Sam stabbed her fork into the counter. The guys backed away from her like she was a hungry wolf, snarling her d
ispleasure.
“Okay,” Reggie said, trying to soothe the beast. “Be cool. We’ll figure this out.” He turned to Joel, but was careful not to put his back to Sam. “How long can we go with the ship as is?”
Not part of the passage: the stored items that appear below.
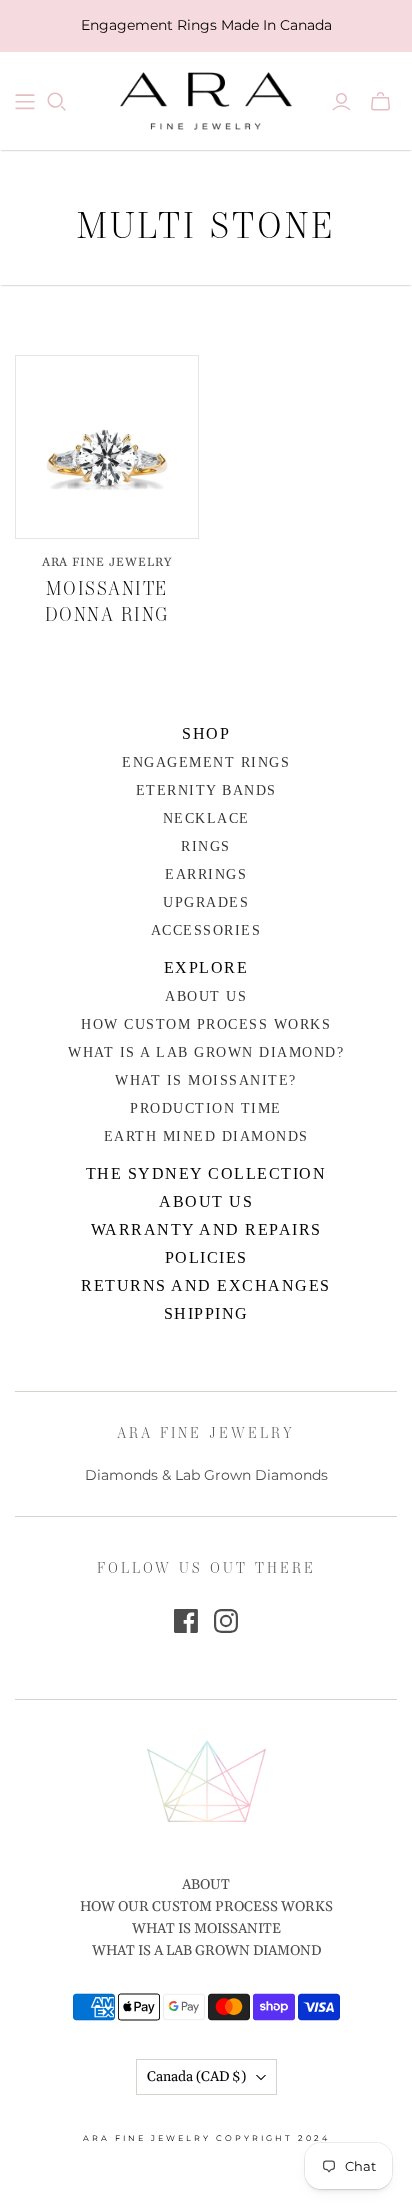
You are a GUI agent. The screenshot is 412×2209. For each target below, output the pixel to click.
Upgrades (206, 902)
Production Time (206, 1108)
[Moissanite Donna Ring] (107, 447)
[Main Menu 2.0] (25, 102)
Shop (206, 733)
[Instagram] (226, 1621)
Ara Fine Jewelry (107, 562)
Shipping (206, 1313)
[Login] (341, 102)
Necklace (206, 818)
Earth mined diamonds (206, 1136)
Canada (196, 2077)
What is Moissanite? (206, 1080)
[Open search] (57, 102)
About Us (206, 996)
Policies (206, 1257)
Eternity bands (206, 790)
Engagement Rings (206, 762)
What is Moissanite (206, 1929)
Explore (206, 967)
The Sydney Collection (206, 1173)
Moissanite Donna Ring (107, 600)
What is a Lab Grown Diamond (206, 1951)
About (206, 1885)
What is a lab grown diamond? (206, 1052)
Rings (206, 846)
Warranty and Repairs (206, 1229)
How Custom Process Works (206, 1024)
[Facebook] (186, 1621)
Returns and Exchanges (206, 1285)
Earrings (206, 874)
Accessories (206, 930)
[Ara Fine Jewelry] (206, 97)
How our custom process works (206, 1907)
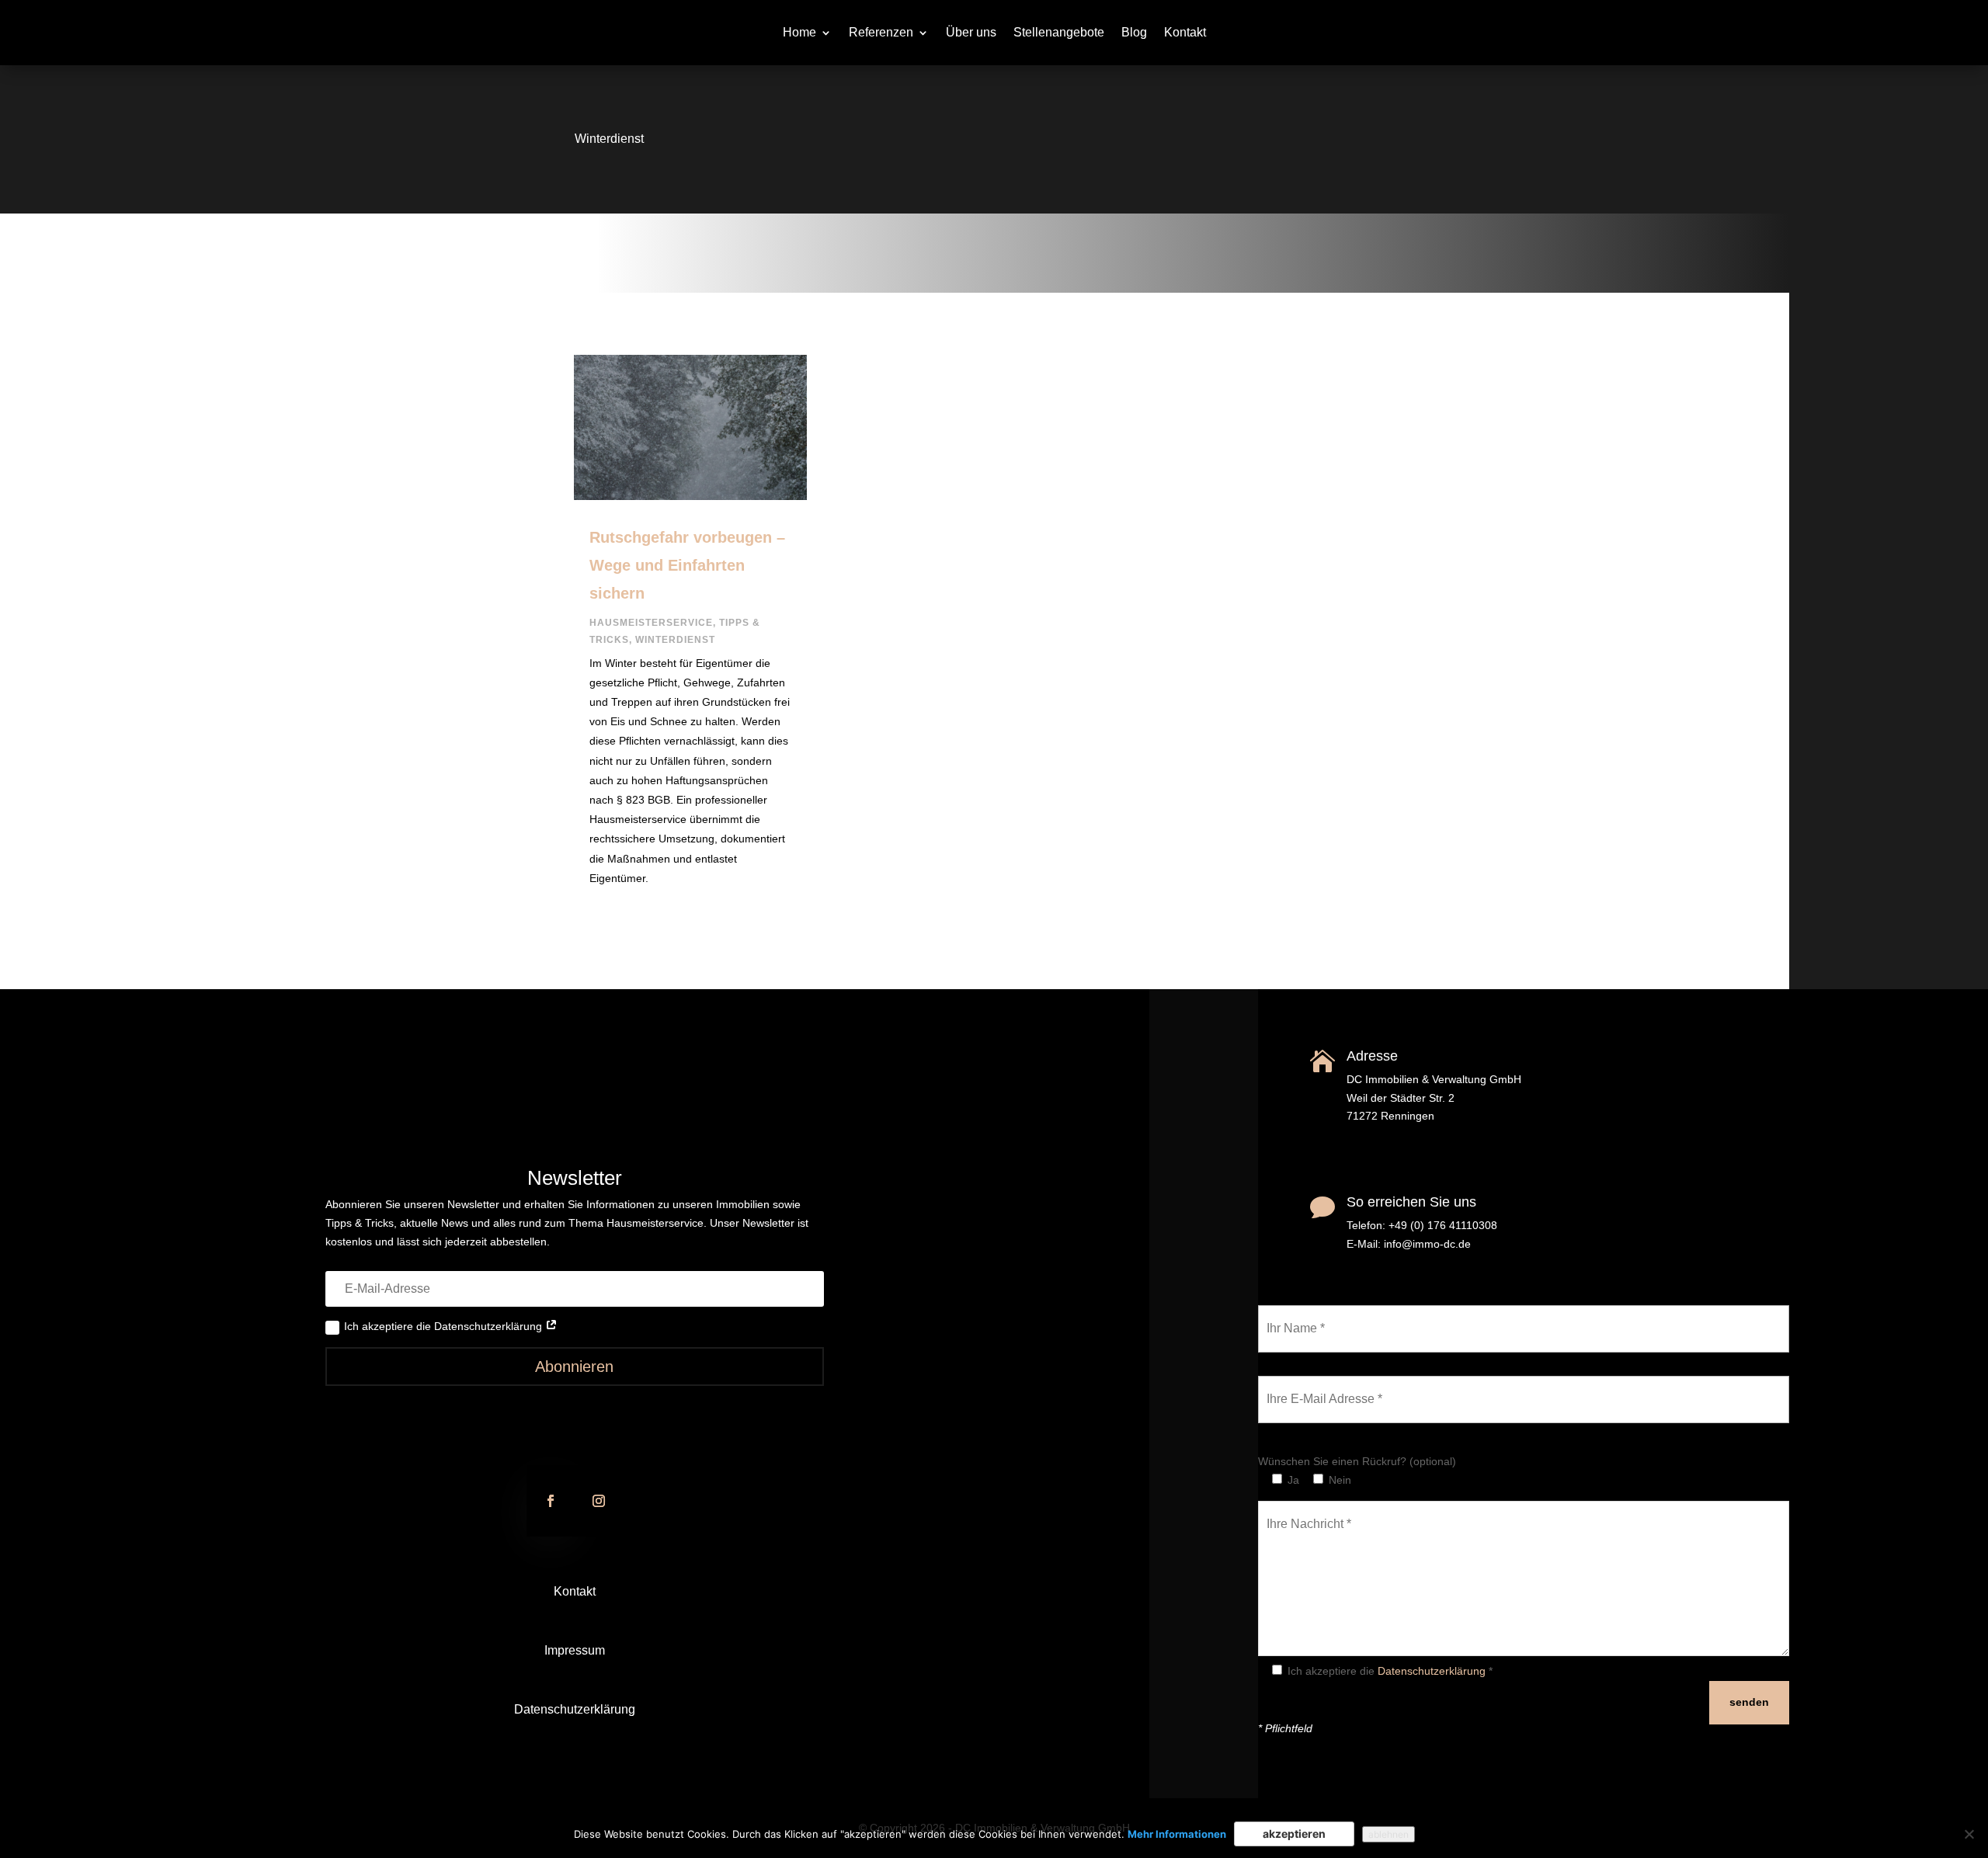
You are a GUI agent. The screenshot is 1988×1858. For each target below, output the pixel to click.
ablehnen (1388, 1834)
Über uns (971, 33)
Joel shrugged. “Hard telling, not knowing. I’ve patched everything as best I can. Best-case, it holds for a couple days. Worst-case, it explodes the second we kick the engines into gear.” He cast Sam a cautionary glance. “Actually, that’s the second worst case. Worst-worst-case is Sam eats us. So I vote we risk it.”
“We’ve got a job lined up,” Reggie said. “I say we take it, make the repairs to the ship, stock our pantry, and move on from there.”
That seemed to settle Sam and Joel slightly, but it only agitated Cody.
“Can we talk about the massive corporate conspiracy first?” Cody looked from Joel to Reggie, both rolling their eyes. “Or, at all, even?”
“Let it go, man.” Joel sounded tired by the topic. He swiped a piece of stale bread when Sam diverted her attention to Cody, and took it to the corner of the galley. “There is no corporate conspiracy.”
He knelt down, pretending to tie his shoe, and snuck the hunk of bread to General Pepper, his as-of-yet unidentified, but absurdly adorable pet.